• [Teks Bacaan]
----------------------------------------

Sore itu tumben perut sudah terasa lapar. Biasanya nanti agak malam mulai terasa laparnya. Di saat warung-warung makan sudah tutup, di saat para penyedia jasa penyaji makanan favorit sudah tak lagi beroperasi biasanya baru terasa lapar. Kulihat jam menunjukkan waktu 17.00 WITA. Langit mendung, walaupun sudah jarang hujan.

Niat hati mau keluar rumah cari bebek goreng, makanan favorit saya. Daripada nanti pulang kehujanan, atau terjebak hujan, kuputuskan pergi menggunakan mobil saja. Walaupun terasa aneh saja pergi sendirian menggunakan mobil. Biasanya saya lebih memilih menggunakan motor untuk sekedar cari makan di warung. Tak lama sayapun segera cuzz… menuju TKP.

----------------------------------------

• [Data yang Diberikan]
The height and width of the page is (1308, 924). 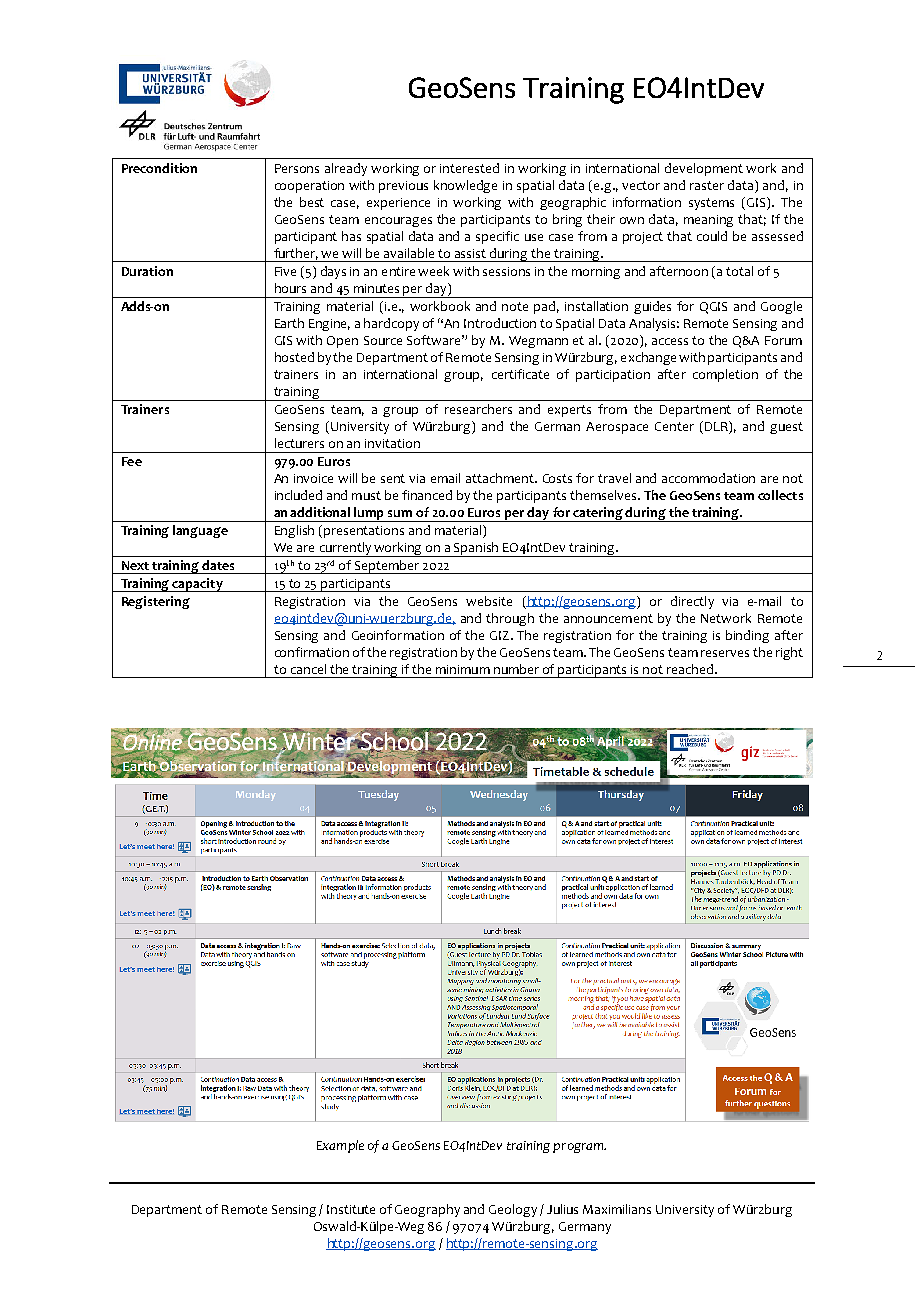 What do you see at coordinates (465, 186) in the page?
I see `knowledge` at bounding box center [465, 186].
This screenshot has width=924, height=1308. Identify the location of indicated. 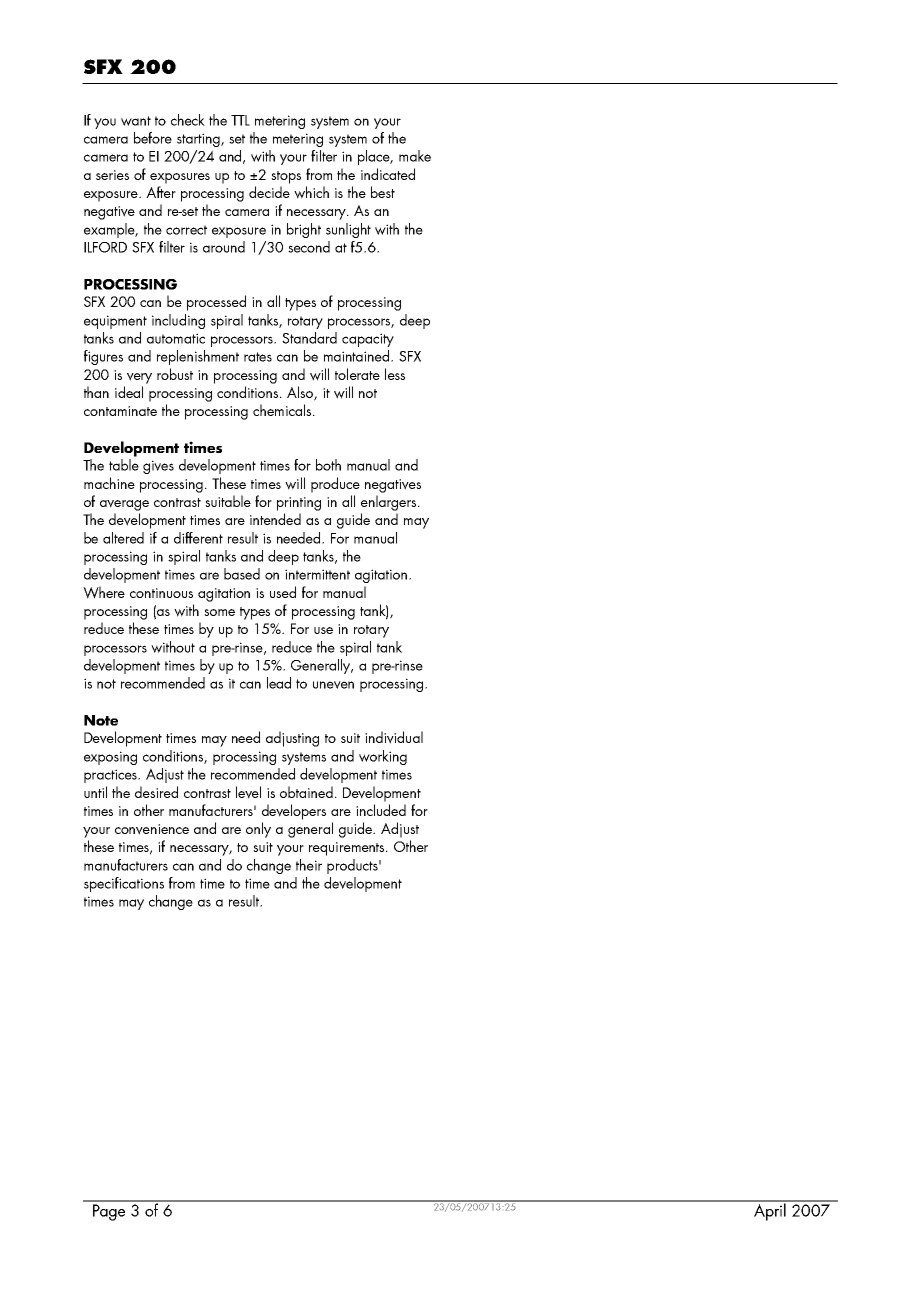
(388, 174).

----------------------------------------

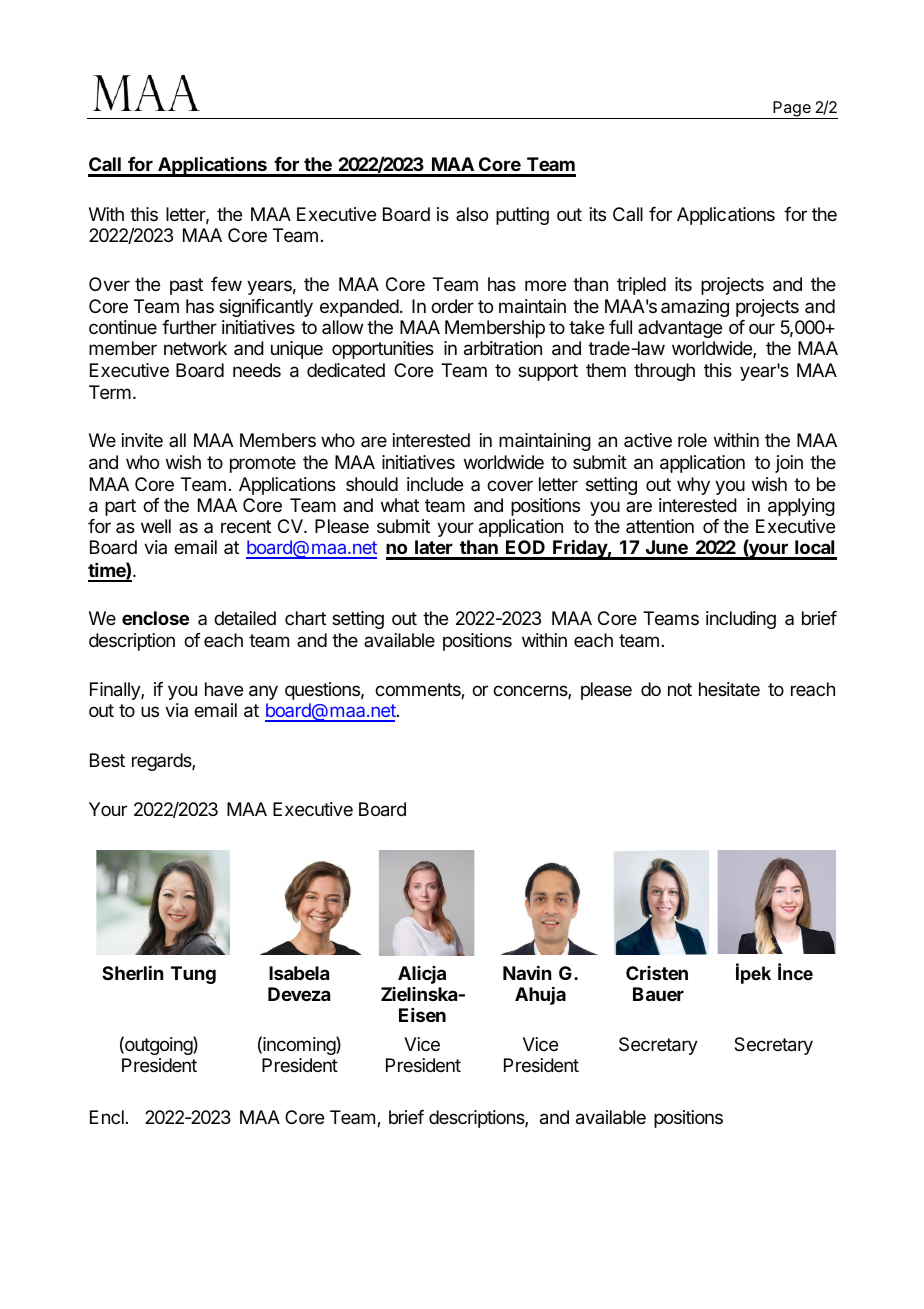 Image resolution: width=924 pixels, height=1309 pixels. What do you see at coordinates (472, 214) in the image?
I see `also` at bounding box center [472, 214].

----------------------------------------

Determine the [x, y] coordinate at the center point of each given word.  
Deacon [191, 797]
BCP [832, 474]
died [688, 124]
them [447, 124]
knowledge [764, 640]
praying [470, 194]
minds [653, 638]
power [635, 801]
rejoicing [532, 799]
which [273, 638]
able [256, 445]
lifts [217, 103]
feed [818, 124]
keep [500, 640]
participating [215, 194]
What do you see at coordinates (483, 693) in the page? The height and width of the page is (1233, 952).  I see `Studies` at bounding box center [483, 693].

----------------------------------------

• [Tujuan Latihan] Tulis lanjutan cerita tentang mencari bebek goreng di teks bacaan, dimulai tepat setelah kalimat terakhirnya.

• [Jawaban Tertulis]
Gerimis mulai menitikkan air di kaca mobil. Tempat jualan bebek penyet itu lumayan jauh dari rumah. Benar sudah keputusan untuk tidak bermotor menuju ke sana. Bisa basah kuyup kedinginan nanti. Niat mau cari kehangatan bebek goreng malah jadi kedinginan oleh kuyup air hujan.

Setiba di tempat makan, hujan sempat beberapa kali turun deras. Tak lama berubah hanya gerimis biasa, lalu deras lagi. Gerimis lagi. Begitulah, tandanya musim hujan sudah mau berakhir. Seperti biasa, pesanan bebek penyet disitu tidak langsung instan. Butuh ditunggu dulu. Disamping bebeknya harus ditangkap digoreng dulu, sambalnya juga dibuat “on site” dan “on demand” sesuai level pedas yang diinginkan. Bayarnya di muka.

Akhirnya tersaji juga tuh sang bebek hangat. Setelah tersaji, tak butuh waktu lama buat melahapnya. Lebih cepetan melahapnya daripada menunggu tersajinya. Dasar perut juga sudah semakin ramai memainkan K-Pop. Tau lah, tingkat kelaparan berbanding lurus dengan kecepatan makan.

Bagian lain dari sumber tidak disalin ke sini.